12Council tax bands in England are based on property valuations from April 1991. No general revaluation of the council tax base in England has been carried out since the original banding exercise. Scotland revalued in 1991 and has not revalued since. Wales revalued in 2003. The consequence of using 1991 valuations is that the tax bears no systematic relationship to current land or property values; properties that have appreciated dramatically since 1991 relative to the average remain in their 1991 bands, while new properties are added at 1991 equivalent values. The Institute for Fiscal Studies has consistently identified the failure to revalue as producing a highly regressive distributional outcome, since property values in high-demand urban areas have appreciated far more than those in lower-demand areas, meaning that the implicit tax rate as a fraction of current property value is substantially lower in London and the South East than in the North of England and Wales. See Adam, S. and Browne, J. (2011). A Survey of the UK Tax System. IFS Briefing Note BN9.
13The Finance (1909–10) Act, popularly known as the People's Budget, included a 20 percent duty on the unearned increment in land values (to be charged on sale or death), a halfpenny in the pound duty on the capital value of undeveloped land, and a reversion duty. The House of Lords rejected the budget on 30 November 1909 by 350 votes to 75 — the first time the Lords had rejected a Finance Bill in the modern era, and a constitutional act of sufficient gravity to trigger two general elections (January and December 1910) and the Parliament Act 1911, which removed the Lords' power to veto legislation. The land value provisions were passed in the 1910 Act but were suspended pending valuation, proved administratively difficult to implement, and were repealed under the Finance Act 1920 before generating significant revenue. The constitutional crisis is documented in Murray, B.K. (1980). The People's Budget 1909/10: Lloyd George and Liberal Politics. Clarendon Press.

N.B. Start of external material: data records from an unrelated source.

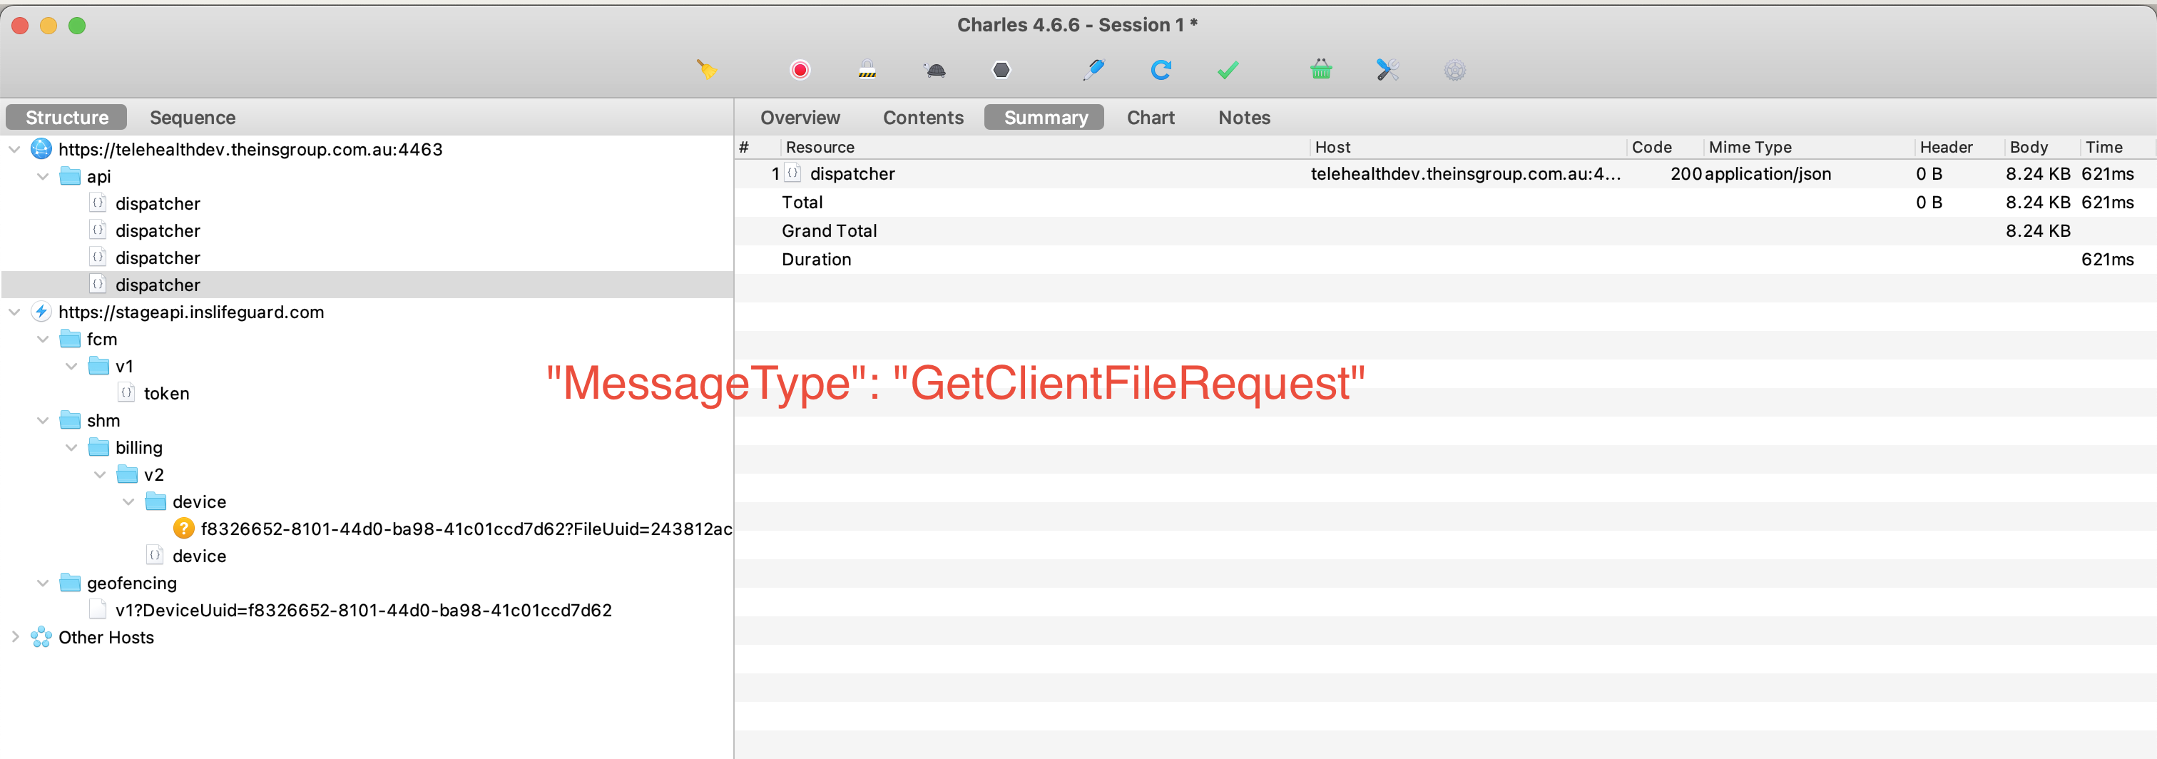Image resolution: width=2157 pixels, height=759 pixels.
Task: Toggle the turtle Throttling icon
Action: [935, 70]
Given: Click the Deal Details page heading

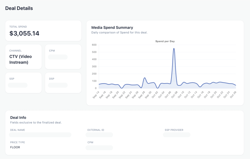Looking at the screenshot, I should [19, 8].
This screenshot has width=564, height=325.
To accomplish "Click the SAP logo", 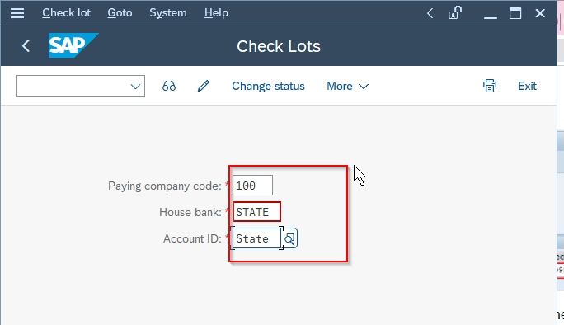I will (x=73, y=45).
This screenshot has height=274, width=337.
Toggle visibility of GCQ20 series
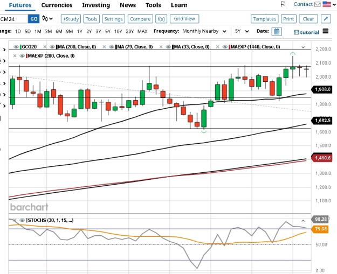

14Estonia's land tax (maramaks) applies to the unimproved value of land at rates between 0.1 and 2.5 percent annually, with buildings explicitly excluded from the base; it is credited with maintaining relatively efficient land use and low land speculation relative to comparable European economies. Singapore's property tax system charges higher rates on unimproved or undeveloped land. Various municipalities in Pennsylvania operated a "split-rate" tax — higher rates on land than on buildings — for much of the twentieth century; academic analysis found that the split-rate cities had significantly higher residential construction rates than comparison cities. See Oates, W.E. and Schwab, R.M. (1997). The Impact of Urban Land Taxation: The Pittsburgh Experience. National Tax Journal 50(1), 1–21. The assessment that the barrier to land value taxation in Britain is political rather than technical is supported by the consistent position of the Office of Tax Simplification (now abolished), the Institute for Fiscal Studies, and the Mirrlees Review (2011), all of which identified land and property taxation as systematically undertaxed relative to an optimal revenue-neutral system.